Big Bang Theory's Mayim Bialik says she has adult temper tantrums
'The Big Bang Theory' star opened up about one of her temperamental episodes and how she plans on coping with it in the long run
As parents, it might not be something unheard of to have an episode or two of outbursts, driven by rage - rage over a bad week at work, a terrible social gathering and even some personal insecurities. And as it turns out, even celebrities are not immune to such moments of breakdown.
In a candid post, titled 'Mayim's Temper Tantrum', 'The Big Bang Theory's' Amy aka actress Mayim Balik recently opened up about one of her temperamental episodes and how she plans on coping with it in the long run. "So why am I no stranger to tantrums?" she began, "Because I have them. I’ve had them since I was a socially anxious child."

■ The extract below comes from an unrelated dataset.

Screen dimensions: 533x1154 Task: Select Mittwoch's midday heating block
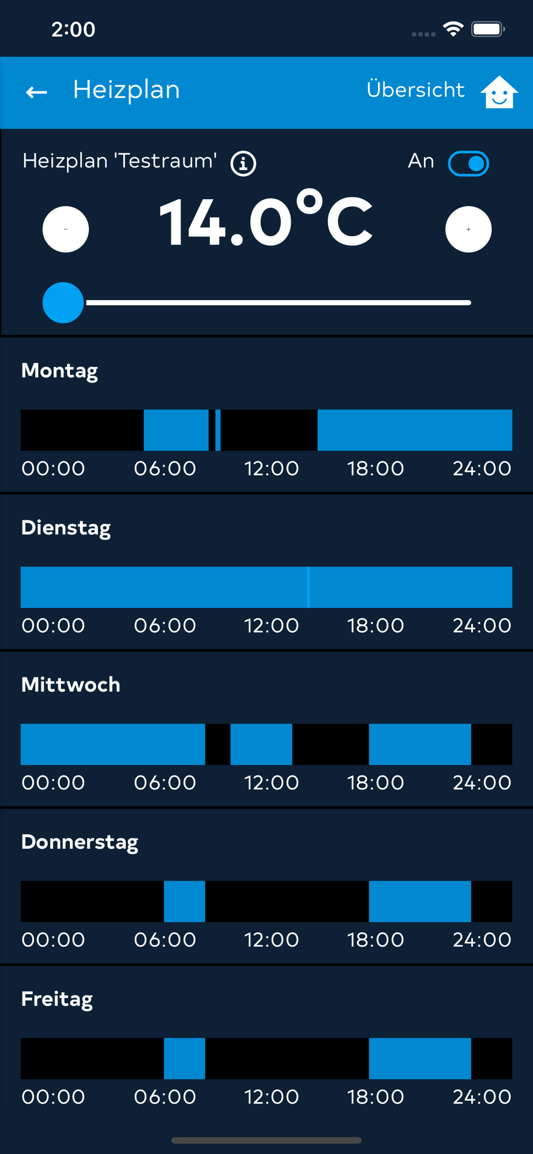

Recalling the particular incident, when she had to attend a close friend's bash, the sitcom actress explained how nothing was working out in her favor — from the open-air venue to her hunger pangs, and the fact that she was probably under-dressed for the occasion.
As a result, without even realizing how or when the actress ended up acting out at the moment — something that Balik herself admits that she is not quite proud of.
"It was not a cognitive decision I made to slam my salad down on the table after it had mostly spilled all over my dress and crappy shirt. But rage came over me and I let it take me. It rose up in my chest and grabbed ahold of my heart. I had no shame. I should have had shame," the TBBT actress shared via her lifestyle blog Grok Nation.
"And I feel such shame," she continued recalling how she ended up scaring her children. "I feel shame because I did not see the signs that I was going to lose it. They were all there: all of my triggers. Hunger. Heat. Lots of people. Feeling watched. Being underdressed. And all of this after a very stressful week in my work life."
Despite the loss of control under the circumstances, Balik emphasized that she is not going to "try to hide my truth".
"Because when I try to hide my truth, it finds a way out. And oftentimes, it comes out with fanfare and a parade of rage. So no more hiding. Rage is real. It is not always something I can breathe through," she writes.
"It is a dragon inside of me. I can not banish this dragon I fear, but I can be more in control of the things that activate her."